China Times reporter Wang Yongfei and Ran Xuedong report from Beijing

What worries the market still happened. On October 11, Modern Land (01107.HK) announced on the Hong Kong Stock Exchange that the company seeks to extend the maturity date of the 12.85% senior notes due in 2021 by three months. This is equivalent to its failure to pay on time and the official declaration of breach of contract!

Real estate bonds continued to fall for 6 days, and China Land’s US dollar bond high-yield MarkitIboxx index also fell sharply. In particular, since Fantasia Holdings (01777.HK) failed to pay the remaining outstanding principal of the 2021 notes on the maturity date on October 4, many Chinese real estate US dollar bonds have fallen by more than 20%. Major real estate companies once Both stocks and debts fell.

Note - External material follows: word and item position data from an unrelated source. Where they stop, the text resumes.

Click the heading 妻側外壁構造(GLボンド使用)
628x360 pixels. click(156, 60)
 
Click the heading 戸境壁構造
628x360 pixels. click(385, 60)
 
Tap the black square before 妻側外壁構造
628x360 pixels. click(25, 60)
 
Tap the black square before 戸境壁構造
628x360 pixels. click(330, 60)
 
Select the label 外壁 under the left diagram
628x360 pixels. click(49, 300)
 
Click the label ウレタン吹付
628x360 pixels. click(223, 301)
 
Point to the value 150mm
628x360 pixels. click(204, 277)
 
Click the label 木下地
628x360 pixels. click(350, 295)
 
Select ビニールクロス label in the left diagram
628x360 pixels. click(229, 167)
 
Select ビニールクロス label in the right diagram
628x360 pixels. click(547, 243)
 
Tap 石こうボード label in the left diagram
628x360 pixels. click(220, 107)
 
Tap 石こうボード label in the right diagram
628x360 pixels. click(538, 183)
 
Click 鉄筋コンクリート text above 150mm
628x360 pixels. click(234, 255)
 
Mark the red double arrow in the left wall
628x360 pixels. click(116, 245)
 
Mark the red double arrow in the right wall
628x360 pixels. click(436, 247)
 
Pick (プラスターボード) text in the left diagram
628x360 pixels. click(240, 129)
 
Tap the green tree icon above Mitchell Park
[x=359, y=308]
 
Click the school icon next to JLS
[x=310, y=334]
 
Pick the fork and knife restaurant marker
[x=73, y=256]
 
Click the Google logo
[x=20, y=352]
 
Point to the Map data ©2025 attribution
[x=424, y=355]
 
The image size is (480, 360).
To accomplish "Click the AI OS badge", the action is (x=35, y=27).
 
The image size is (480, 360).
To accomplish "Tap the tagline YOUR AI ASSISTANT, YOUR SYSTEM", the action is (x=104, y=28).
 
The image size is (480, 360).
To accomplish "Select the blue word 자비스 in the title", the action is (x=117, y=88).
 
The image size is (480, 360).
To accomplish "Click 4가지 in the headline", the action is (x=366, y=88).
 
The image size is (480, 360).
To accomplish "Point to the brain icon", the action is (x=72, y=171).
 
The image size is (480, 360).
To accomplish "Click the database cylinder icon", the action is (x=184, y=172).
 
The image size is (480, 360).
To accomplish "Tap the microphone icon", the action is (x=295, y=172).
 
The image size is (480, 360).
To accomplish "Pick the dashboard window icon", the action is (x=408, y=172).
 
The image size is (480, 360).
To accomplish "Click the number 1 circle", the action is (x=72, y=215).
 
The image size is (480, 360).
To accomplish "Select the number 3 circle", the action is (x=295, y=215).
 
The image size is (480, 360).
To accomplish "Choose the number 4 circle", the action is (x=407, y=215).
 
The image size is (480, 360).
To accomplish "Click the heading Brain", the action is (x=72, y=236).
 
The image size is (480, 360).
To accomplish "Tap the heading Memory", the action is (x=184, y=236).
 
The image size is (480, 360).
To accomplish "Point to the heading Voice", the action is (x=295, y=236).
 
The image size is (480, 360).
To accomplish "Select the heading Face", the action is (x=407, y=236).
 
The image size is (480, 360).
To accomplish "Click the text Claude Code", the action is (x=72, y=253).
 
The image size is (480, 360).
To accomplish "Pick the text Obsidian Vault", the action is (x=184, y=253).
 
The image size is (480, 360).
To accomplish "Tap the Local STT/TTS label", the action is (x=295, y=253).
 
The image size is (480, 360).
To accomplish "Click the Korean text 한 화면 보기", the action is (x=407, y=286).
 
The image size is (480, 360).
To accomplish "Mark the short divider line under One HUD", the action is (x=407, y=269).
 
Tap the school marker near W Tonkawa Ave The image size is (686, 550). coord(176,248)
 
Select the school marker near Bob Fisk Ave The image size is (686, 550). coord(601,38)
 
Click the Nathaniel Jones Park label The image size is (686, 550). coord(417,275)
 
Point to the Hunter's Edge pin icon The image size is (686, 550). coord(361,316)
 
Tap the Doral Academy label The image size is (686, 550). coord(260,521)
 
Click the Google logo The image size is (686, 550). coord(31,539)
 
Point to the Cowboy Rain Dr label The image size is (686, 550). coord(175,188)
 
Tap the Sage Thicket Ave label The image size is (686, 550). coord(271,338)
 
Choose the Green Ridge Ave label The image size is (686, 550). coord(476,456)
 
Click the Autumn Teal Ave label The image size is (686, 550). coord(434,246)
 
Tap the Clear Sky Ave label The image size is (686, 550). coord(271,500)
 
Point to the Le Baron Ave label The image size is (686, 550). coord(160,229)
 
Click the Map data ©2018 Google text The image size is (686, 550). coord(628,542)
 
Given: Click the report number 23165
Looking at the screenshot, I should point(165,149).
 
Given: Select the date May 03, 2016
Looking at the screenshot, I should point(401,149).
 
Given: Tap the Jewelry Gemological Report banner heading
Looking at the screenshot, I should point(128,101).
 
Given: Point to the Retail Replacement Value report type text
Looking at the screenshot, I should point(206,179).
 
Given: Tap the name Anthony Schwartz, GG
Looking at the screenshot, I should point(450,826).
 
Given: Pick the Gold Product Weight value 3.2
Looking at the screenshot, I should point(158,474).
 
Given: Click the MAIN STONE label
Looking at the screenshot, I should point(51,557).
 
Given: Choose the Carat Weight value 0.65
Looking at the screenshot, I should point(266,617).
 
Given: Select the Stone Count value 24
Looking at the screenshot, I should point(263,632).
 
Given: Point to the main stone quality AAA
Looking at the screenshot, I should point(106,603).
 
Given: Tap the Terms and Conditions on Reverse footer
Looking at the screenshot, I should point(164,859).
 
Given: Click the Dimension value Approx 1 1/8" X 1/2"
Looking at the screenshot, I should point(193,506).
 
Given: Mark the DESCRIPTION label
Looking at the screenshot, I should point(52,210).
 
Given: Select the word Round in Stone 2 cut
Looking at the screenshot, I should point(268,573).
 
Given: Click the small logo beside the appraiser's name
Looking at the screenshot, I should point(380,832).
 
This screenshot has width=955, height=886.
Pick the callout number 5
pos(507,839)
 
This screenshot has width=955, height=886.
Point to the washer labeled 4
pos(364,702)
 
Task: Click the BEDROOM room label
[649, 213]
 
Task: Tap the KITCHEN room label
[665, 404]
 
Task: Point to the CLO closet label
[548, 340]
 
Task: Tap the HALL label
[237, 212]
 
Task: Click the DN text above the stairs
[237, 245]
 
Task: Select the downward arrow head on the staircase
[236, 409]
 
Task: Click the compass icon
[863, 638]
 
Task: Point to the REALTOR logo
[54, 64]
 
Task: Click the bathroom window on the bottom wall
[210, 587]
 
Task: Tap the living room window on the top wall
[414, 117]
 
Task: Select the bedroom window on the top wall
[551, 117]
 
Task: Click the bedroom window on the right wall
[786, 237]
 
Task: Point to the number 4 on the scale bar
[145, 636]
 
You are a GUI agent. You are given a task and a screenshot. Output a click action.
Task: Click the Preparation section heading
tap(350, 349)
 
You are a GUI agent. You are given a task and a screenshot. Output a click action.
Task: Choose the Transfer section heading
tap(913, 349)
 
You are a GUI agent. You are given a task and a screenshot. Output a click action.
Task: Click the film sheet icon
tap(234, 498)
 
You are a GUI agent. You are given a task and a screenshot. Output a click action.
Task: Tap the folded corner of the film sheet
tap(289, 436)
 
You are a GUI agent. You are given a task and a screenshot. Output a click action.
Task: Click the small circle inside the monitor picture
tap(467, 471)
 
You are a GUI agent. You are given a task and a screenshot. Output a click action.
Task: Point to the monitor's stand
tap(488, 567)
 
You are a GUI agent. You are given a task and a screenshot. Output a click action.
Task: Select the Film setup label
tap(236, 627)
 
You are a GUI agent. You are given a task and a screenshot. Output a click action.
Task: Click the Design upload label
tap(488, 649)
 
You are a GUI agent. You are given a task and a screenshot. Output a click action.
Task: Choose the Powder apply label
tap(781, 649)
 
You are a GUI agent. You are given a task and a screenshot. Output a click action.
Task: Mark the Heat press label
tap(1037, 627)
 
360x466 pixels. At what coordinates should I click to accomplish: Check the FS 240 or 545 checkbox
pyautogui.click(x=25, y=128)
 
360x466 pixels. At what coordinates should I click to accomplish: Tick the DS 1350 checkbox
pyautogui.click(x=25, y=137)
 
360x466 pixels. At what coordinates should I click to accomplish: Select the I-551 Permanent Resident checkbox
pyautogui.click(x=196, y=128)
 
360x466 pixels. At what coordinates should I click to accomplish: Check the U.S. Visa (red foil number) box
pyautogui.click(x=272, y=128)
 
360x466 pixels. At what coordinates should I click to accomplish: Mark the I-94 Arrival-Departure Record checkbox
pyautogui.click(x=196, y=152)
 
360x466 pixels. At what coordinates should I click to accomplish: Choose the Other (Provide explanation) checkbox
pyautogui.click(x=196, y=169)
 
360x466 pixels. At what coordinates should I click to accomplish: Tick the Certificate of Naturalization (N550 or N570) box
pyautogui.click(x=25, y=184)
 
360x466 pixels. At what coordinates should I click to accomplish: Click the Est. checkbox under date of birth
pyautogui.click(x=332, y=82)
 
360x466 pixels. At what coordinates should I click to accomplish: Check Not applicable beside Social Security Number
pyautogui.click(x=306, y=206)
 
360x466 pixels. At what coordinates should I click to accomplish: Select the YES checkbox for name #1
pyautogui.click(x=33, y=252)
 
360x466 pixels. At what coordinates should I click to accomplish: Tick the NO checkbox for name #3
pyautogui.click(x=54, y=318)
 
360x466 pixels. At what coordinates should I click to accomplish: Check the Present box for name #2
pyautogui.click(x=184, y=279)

It is worth noting that in the past week, bonds maturing in 2021 of China-funded real estate dollar bonds have suffered the most, followed by bonds maturing in 2022, and bonds maturing in 2023, 2024, and 2025 have experienced relatively flat declines. Among them, Fantasia Holdings’ FTHDGR2021 (Fantasia 21-year maturity bonds) has fallen by more than 40%. Many Fantasia Holdings’ bonds have contracted the top 5 year-to-date declines; Modern Land MOLAND2021 (Modern Land 21-year maturity bonds) The decline is even more than 50%. Will this be the darkness before the dawn of real estate debt?

  Crisis week

The bonds issued by large real estate companies have experienced substantial defaults, and the US dollar bonds of Chinese real estate that investors prefer are in a moment of crisis. Last week, the real estate dollar debt plummeted and ushered in a “crisis week.” So far, more than 100 real estate companies have defaulted on debt, including Evergrande, Sunshine 100 China,Blu-ray development, Xiexin Yuanchuang and many other real estate companies.

After the Evergrande bond default crisis, the concept of “big but not falling” has been greatly challenged. The bonds due in 2021 of Country Garden, Kaisa (01638.HK) and Sunac, which have a relatively high stock of USD bonds in Chinese real estate, are also highly vigilant by market investors. In the real estate debt, Modern Land, Aoyuan,Sunshine City000671.SZ), Yuzhou (01628.HK), and many other US dollar bonds issued by China Jianye also failed to escape the fate of falling, and many real estate US dollar bonds were facing greater selling pressure.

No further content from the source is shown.